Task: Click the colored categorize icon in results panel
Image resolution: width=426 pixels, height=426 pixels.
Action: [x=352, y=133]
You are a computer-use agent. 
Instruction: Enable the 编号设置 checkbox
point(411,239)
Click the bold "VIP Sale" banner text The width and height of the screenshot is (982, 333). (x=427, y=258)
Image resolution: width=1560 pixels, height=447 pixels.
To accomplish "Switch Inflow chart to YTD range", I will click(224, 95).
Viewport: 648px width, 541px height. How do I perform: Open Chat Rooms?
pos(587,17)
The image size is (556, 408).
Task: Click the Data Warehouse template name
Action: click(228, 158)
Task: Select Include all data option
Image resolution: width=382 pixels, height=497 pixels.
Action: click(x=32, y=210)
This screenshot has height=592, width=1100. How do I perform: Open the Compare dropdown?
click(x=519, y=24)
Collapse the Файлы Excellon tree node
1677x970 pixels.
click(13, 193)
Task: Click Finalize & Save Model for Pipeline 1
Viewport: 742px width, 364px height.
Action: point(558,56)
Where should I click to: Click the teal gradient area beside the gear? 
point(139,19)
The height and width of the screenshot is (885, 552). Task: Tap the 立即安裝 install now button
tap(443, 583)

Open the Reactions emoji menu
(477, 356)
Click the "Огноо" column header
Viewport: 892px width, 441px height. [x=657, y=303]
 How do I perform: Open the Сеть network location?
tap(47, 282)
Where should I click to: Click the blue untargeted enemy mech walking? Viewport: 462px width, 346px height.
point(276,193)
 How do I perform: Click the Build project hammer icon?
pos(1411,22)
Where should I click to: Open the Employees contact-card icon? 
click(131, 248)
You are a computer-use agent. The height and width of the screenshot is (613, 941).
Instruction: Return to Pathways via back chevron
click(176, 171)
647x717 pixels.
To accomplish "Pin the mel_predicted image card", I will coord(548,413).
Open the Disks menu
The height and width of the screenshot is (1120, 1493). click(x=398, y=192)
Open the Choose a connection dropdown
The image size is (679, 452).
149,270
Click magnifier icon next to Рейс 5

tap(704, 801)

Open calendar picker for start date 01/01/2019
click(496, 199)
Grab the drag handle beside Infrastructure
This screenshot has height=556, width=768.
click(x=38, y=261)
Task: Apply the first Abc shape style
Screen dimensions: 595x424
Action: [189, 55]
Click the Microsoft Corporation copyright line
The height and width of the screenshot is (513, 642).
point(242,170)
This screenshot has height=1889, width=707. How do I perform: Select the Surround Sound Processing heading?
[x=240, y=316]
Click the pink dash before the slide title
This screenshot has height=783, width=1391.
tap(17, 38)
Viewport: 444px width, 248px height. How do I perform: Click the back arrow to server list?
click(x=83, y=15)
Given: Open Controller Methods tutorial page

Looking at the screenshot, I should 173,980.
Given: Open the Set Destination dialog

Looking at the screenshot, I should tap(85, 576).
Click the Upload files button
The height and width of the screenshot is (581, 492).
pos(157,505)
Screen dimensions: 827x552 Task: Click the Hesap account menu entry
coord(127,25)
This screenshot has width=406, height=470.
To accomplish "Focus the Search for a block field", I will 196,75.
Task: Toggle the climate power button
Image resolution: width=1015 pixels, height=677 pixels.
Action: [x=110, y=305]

-------------------------

## Exercise requirements
In the data, copy the stretch from the line containing "647x717 pixels." through the line containing "[x=240, y=316]", swapping "calendar picker" for "date picker" and leaving everything else unchanged.

## Solution to this exercise
647x717 pixels.
To accomplish "Pin the mel_predicted image card", I will coord(548,413).
Open the Disks menu
The height and width of the screenshot is (1120, 1493). click(x=398, y=192)
Open the Choose a connection dropdown
The image size is (679, 452).
149,270
Click magnifier icon next to Рейс 5

tap(704, 801)

Open date picker for start date 01/01/2019
click(496, 199)
Grab the drag handle beside Infrastructure
This screenshot has height=556, width=768.
click(x=38, y=261)
Task: Apply the first Abc shape style
Screen dimensions: 595x424
Action: [189, 55]
Click the Microsoft Corporation copyright line
The height and width of the screenshot is (513, 642).
point(242,170)
This screenshot has height=1889, width=707. How do I perform: Select the Surround Sound Processing heading?
[x=240, y=316]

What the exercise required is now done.